Well, firstly, it’s important that we continue to wrestle with the ways in which our faith has fallen short—more than that, we ought to repent of it.
I think of former Presiding Bishop Mark Hansen’s moving words about representing the ELCA as part of the Lutheran World Federation in Stuttgart Germany, where they confessed to and repented of our historical persecution of the Mennonite tradition—there our Mennonite sisters and brothers accepted our repentance and declared us forgiven.
And that right there—receiving forgiveness—for me that would be enough, that would upend all the negatives of being a religious people—that would, to quote the questioner be the positive that “negates all the negatives.”
That this is a space where we can be honest about our faults and find forgiveness
—find a grace we don’t deserve
—that alone is of infinite worth. As Paul writes all else is rubbish.
But wait, there’s more!
While it can be deeply misused, religion is the language of our deepest values. It frames our existence, cultivates holy habits, and tells stories that give life meaning.

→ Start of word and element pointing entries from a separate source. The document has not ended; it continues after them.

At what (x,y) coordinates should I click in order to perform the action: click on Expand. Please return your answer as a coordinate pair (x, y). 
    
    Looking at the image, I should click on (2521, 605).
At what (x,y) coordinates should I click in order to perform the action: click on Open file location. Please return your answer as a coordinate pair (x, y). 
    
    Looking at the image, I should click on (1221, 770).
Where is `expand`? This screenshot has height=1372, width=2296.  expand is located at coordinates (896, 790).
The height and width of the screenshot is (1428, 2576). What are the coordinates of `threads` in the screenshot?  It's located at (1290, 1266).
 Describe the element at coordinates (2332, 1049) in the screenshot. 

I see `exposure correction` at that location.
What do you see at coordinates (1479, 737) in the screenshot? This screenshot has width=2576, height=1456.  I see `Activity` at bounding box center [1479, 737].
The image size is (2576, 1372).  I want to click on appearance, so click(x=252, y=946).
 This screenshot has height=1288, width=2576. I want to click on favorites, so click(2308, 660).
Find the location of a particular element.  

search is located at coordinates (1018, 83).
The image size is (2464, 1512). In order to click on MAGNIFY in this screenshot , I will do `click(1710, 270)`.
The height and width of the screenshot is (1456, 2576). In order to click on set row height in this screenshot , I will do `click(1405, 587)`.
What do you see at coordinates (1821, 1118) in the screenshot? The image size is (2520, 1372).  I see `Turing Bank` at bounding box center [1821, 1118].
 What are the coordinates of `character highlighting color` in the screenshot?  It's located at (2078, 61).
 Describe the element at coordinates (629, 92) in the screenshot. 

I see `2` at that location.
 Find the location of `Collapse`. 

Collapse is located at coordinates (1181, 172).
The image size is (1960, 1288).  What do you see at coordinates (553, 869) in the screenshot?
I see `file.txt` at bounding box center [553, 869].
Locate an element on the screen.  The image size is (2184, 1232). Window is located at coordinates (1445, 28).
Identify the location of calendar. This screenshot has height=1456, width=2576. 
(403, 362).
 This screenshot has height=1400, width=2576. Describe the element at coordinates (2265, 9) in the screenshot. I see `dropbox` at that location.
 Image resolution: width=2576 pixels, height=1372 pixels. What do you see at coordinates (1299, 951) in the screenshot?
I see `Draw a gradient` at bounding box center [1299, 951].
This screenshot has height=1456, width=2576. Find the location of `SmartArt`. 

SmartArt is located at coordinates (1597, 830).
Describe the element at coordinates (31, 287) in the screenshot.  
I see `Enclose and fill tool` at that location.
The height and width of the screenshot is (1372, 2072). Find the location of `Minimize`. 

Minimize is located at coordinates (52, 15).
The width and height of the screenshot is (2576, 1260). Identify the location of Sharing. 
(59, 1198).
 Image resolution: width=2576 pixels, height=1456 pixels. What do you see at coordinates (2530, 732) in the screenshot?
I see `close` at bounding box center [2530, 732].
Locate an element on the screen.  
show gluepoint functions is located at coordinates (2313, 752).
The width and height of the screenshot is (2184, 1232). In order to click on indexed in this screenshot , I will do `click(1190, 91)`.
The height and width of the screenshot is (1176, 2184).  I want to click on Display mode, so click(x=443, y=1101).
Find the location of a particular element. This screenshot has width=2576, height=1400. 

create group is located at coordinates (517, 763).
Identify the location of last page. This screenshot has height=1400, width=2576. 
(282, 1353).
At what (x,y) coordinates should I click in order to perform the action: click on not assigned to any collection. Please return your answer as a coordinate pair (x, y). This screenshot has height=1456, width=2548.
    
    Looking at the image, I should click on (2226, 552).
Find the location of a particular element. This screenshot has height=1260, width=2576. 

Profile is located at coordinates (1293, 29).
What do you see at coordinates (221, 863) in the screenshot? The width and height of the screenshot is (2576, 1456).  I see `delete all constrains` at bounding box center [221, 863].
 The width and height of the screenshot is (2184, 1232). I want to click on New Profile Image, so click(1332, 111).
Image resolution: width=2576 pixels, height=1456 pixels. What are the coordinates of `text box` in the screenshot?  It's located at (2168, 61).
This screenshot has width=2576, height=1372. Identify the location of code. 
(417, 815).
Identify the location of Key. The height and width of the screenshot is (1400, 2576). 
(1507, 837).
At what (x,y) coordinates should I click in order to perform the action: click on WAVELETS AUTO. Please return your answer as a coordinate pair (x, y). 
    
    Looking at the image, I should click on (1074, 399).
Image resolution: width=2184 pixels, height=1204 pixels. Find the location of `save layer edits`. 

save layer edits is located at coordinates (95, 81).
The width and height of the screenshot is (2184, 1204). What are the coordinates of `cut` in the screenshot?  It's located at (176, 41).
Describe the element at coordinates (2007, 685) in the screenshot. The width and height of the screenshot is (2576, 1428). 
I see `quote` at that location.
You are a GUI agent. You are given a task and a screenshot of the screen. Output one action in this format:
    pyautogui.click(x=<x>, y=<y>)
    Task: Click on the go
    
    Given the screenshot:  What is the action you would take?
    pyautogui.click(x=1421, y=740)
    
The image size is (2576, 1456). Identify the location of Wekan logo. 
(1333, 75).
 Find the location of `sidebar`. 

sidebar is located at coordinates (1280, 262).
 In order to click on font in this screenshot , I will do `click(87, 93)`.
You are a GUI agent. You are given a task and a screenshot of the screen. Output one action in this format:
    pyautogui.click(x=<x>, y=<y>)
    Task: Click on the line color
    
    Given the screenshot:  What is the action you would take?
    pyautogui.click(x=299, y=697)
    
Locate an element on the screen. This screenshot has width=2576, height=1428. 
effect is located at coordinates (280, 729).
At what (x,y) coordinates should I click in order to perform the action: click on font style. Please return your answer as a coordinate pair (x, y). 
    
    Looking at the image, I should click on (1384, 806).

Also it gives us comfort like nothing else will—just think back to the last time you heard the 23rd Psalm, all that is packed into that, how those words travel with you through the very shadow of death.
Christ’s words we read today “No more of this” ring so true, in the face of violence both scriptural and historical, “No more of this.”
Faith is for healing the hurt, not hurting the healed. Yes, of course faith can be misused, but so can so many things
—If a child hits another child with a book, do we burn all books, or teach them to read?
The abuse of Religion, bad religion, can be best balanced by better religion.
And that’s part of our calling—to put away swords and bring healing.
To do what Christianity has always been called to do, to recognize the good in those things that are warped into evil, and redeem them! Bad religion is not to be banished, but transformed.
To conclude, my answer to the question is this:
The violence we find in scripture describes God’s relationship to a brutally violent world.
The violence we find in history often uses faith as a motivator.
We ought to confess to this and make amends.
In so doing we find the core of faith—forgiveness.
Faith expresses the ultimate, it comforts as few other things can, and Christ calls us to be religious in such a way that we can redeem religion.